OPTIMALISASI PEMBERANTASAN KORUPSI DALAM ERA DESENTRALISASI DI INDONESIA
Abstract
Pelaksanaan desentralisasi merupakan kebijakan negara sebagai upaya mendekatkan pelayanan masyarakat dan kesejahteraan rakyat, menumbuhkan partisipasi masyarakat, serta good governance , ternyata berimplikasi negatif dengan menyuburnya korupsi di daerah. Untuk itu tulisan ini berusaha meneliti apa yang menyebabkan perilaku korupsi pada era desentralisasi serta bagaimana optimalisasi pemberantasan korupsi di tengah desentralisasi. Dengan menggunakan metode yuridis normatif disimpulkan bahwa penegak hukum di daerah tidak optimal dalam pemberantasan korupsi di wilayah hukumnya. Salah satunya adalah disebabkan keterbatasan jumlah penyidik KPK yang harus beroperasi di seluruh Indonesia. Perubahan Undang-Undang Nomor 32 Tahun 2004, yang diawali dengan diundangkannya Undang-Undang Nomor 6 Tahun 2014 tentang Desa, dan menyusul Perpu Nomor 1 Tahun 2014 tentang Pemilihan Gubernur, Bupati, dan Walikota, serta Undang-Undang Nomor 23 Tahun 2014 tentang Pemerintahan Daerah, dalam implementasinya diharapkan mampu mendinamisasikan serta meningkatkan derajat desentralisasi, dapat meminimalisir epidemi korupsi di daerah.
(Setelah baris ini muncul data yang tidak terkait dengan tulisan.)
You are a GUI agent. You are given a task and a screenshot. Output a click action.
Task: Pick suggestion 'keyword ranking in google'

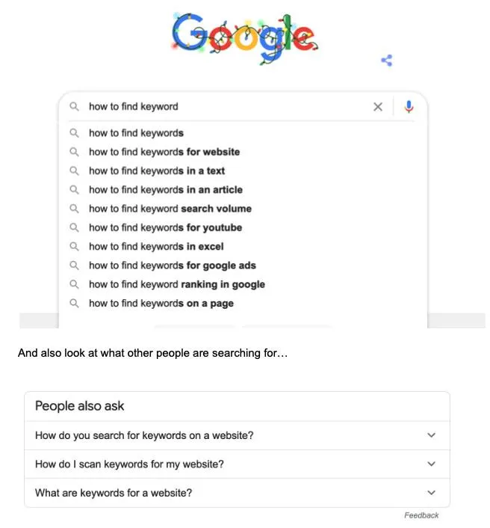tap(177, 284)
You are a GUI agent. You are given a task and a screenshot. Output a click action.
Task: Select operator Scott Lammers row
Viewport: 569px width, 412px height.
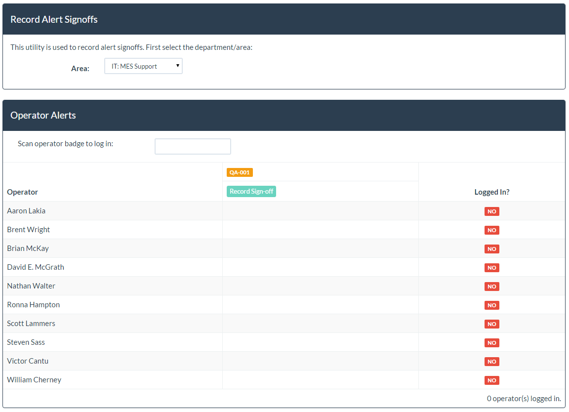tap(31, 324)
Penguatan jajaran penegak hukum di daerah serta strategi represif merupakan upaya yang harus dikedepankan dalam optimalisasi pemberantasan korupsi.
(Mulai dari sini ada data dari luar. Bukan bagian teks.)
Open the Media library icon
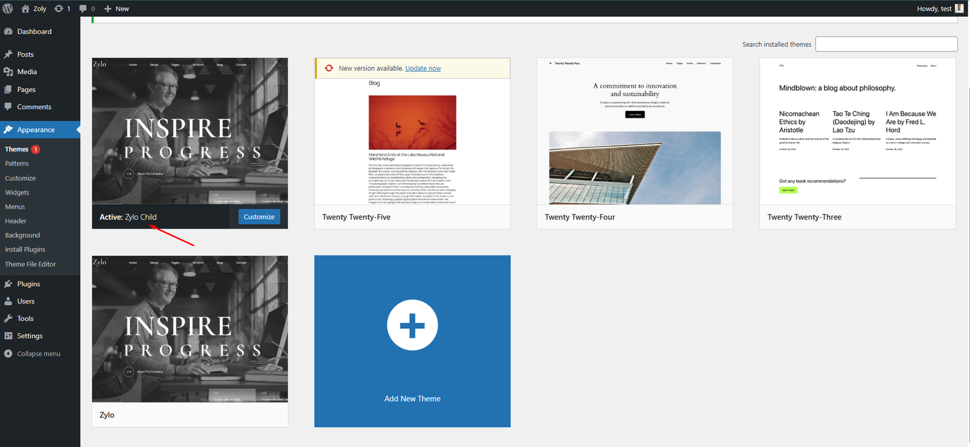The width and height of the screenshot is (970, 447). click(8, 72)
The decentralization is a state policy to draw between public service and public welfare, emerging public participation and good governance, infact have negative implications for corruption at the local area increasingly. Therefore this paper try to examine what caused corruptive behaviour in the decentralization era as well as how to optimize corruption eradication in the decentralization era. Using normative juridis method, it can be concluded that the role of law enforcement officer in local area did not combat corruption within his jurisdiction optimally. It was caused by limited number of Corruption Eradication Commission’s investigators which cover all areas in Indonesia. The amendment of Law number 32 year 2004, begins with the enactment of Law Number 6 year 2014 regarding Village and immediately followed by Government Regulations in lieu of Laws Number 1 year 2014 regarding Election of Governor, Regent and Major and also Law Number 23 year 2014 regarding Amandment of Local Government, it was expected to dynamize and develop decentralization in implementation could decrease corruption epidemic in local area. Strengthening of local law enforcement officers and also repressive strategy are prioritized in optimizing the eradication of corruption.
Keywords
Full Text:
PDFDOI: http://dx.doi.org/10.33331/rechtsvinding.v3i3.31
Refbacks
- There are currently no refbacks.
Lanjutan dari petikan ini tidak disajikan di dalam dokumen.